• _TASK DIRECTIONS_
Below are some records; repeat them all exactly, minus the pictures.

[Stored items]
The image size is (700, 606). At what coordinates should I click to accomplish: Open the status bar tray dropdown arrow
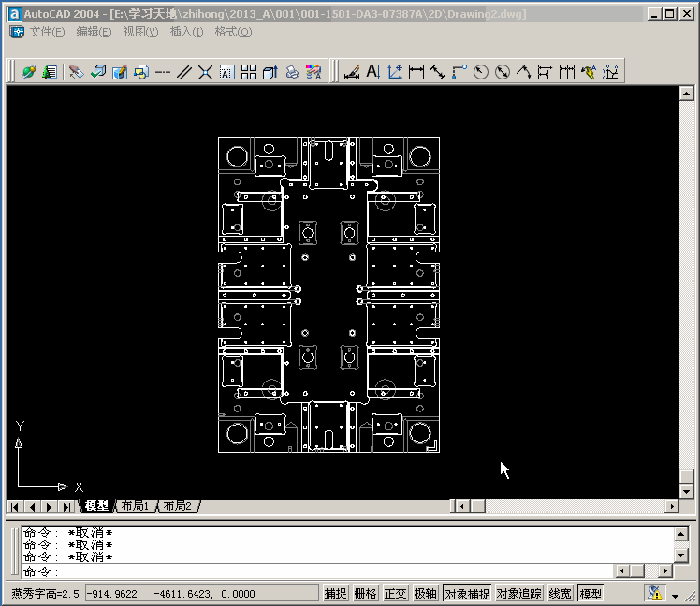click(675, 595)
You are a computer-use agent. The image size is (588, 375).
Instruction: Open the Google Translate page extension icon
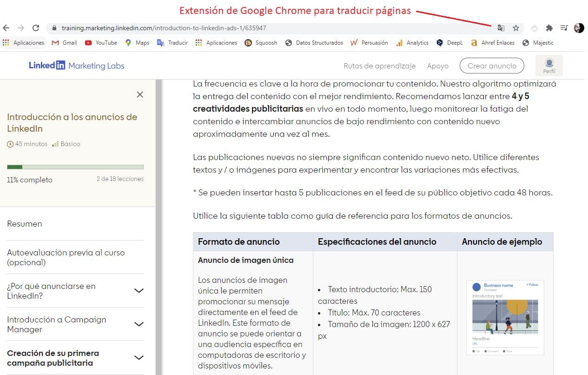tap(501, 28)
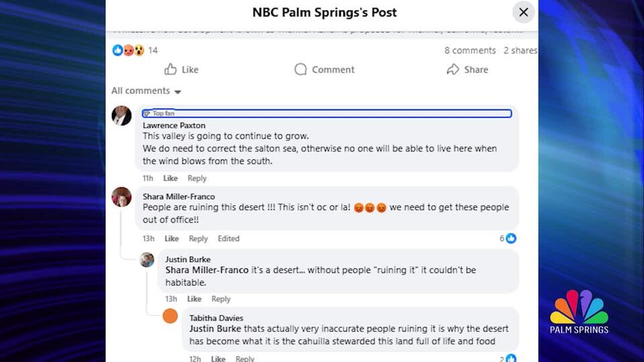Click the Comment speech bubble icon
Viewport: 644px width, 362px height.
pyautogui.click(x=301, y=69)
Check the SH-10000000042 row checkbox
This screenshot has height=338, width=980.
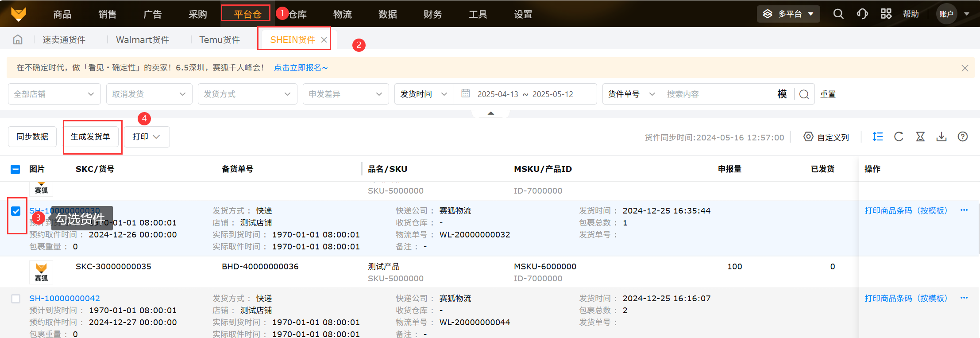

• _SOLVED PROBLEM_
The image size is (700, 606). At what coordinates should I click to accomplish: Open the status bar tray dropdown arrow
click(675, 595)
You are a computer-use agent. The image size is (588, 375).
Instruction: Open the Google Translate page extension icon
tap(501, 28)
Click the Comment speech bubble icon
Viewport: 644px width, 362px height.
pyautogui.click(x=301, y=69)
Check the SH-10000000042 row checkbox
This screenshot has height=338, width=980.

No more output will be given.